**What the task asks:**
Quote the abstract text word for word, beginning at the words "¹Children's National Hospital, washington, USA;" and stopping after "with bronchiolitis severity.".
Extracted text Start Marker
Results: Evs from the treatment group had higher concentration and particle size than those from the control group (P< 0.05). Considering only the treatment group, size and concentration increased over time (P< 0.05). The PKH26‐positive events differed by time and group, although the number of events was relatively small (P< 0.05). The detection of EVs in the systemic circulation was relatively rapid, peaking at 30 min, and after a longer period, the detection decreased, suggesting that the effect and migration of EVs are timely. The detection of PKH26 in the control animals could also represent the autofluorescence of particles, one of the limitations of the present experiment; however, the values in the treatment group were always numerically higher when subtracted from the negative samples.

Summary/Conclusion: Although this experiment has some pitfalls, our data suggest that stained EVs leave the uterine environment based on their detection in the bloodstream and elicit an endocrine response in as short as 30 minutes.

Funding: FAPESP #2022/01235‐0; #2021/06645‐0; #22/01505‐8; #2015/21829‐9.

Keywords: reproduction, pregnancy, extracellular vesicles

PS10.01=OWP1.01. Differential expression of bacterial small RNAs in severe bronchiolitis

Kylie I. Krohmaly ¹; Marcos Perez‐Losada²; Zhaozhong Zhu³; Kohei Hasegawa³; Andrea L. Hahn⁴; Carlos Camargo³; Robert J. Freishtat⁴

¹Children's National Hospital, washington, USA; ²The George Washington University, Washington, USA; ³Harvard University, USA; ⁴Children's National Hospital, Washington, USA

Introduction: Bronchiolitis is a heterogenous condition with respiratory bacterial taxa as risk factors for a spectrum of outcomes. Bacteria produce small RNAs (sRNAs) carried via extracellular vesicles (EVs) that can alter human gene expression, similar to human microRNAs. We aimed to define sRNA reference libraries for four important respiratory bacterial species and then determine their association with bronchiolitis severity.

Methods: We used 574 samples from a multicenter, prospective cohort study of US infants hospitalized with bronchiolitis. Nasal swabs collected at the time of hospitalization were sequenced for sRNAs (MiSeq; Illumina). To define the bacterial EV libraries, we isolated EVs from Haemophilus influenzae (Hi), Moraxella catarrhalis (Mc), M. nonliquefaciens (Mn), and Streptococcus pneumoniae (Sp) cultures via precipitation and size exclusion chromatography. Bacterial cell and EV RNA were extracted for sRNA‐sequencing (MiSeq; Illumina).
Extracted text End Marker
Data extract Start Marker
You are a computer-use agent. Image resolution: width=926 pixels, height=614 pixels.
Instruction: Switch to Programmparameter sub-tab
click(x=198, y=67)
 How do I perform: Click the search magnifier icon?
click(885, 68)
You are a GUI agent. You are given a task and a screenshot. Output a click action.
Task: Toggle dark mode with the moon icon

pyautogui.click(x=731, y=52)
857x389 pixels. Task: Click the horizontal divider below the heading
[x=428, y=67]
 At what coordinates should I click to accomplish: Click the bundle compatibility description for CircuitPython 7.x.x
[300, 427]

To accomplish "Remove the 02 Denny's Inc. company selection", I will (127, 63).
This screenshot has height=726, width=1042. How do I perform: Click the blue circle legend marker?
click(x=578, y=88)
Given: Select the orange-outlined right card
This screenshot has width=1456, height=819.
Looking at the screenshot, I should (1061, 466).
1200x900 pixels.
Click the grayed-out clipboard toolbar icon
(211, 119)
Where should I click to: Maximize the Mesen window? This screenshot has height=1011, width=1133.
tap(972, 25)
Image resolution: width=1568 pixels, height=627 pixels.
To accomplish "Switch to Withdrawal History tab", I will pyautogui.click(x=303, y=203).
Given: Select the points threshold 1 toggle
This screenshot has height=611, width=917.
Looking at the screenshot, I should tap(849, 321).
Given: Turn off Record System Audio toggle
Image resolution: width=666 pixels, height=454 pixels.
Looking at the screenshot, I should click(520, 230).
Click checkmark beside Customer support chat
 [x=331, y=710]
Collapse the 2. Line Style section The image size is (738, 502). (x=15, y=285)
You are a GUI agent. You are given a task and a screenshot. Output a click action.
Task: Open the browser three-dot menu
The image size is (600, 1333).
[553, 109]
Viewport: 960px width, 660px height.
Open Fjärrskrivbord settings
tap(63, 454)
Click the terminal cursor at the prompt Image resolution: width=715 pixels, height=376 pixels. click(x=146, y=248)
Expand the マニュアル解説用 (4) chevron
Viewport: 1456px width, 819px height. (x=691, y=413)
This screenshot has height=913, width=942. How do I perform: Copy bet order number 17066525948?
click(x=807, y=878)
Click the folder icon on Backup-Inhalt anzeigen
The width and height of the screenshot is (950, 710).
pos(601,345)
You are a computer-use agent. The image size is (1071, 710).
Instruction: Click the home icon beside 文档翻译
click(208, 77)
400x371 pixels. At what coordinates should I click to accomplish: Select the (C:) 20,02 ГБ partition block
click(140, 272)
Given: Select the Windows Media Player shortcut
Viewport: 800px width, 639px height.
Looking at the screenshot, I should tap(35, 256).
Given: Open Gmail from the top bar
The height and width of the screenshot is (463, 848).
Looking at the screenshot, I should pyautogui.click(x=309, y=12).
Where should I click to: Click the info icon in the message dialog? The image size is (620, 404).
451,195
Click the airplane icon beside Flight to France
Data extract End Marker
**Response:**
¹Children's National Hospital, washington, USA; ²The George Washington University, Washington, USA; ³Harvard University, USA; ⁴Children's National Hospital, Washington, USA

Introduction: Bronchiolitis is a heterogenous condition with respiratory bacterial taxa as risk factors for a spectrum of outcomes. Bacteria produce small RNAs (sRNAs) carried via extracellular vesicles (EVs) that can alter human gene expression, similar to human microRNAs. We aimed to define sRNA reference libraries for four important respiratory bacterial species and then determine their association with bronchiolitis severity.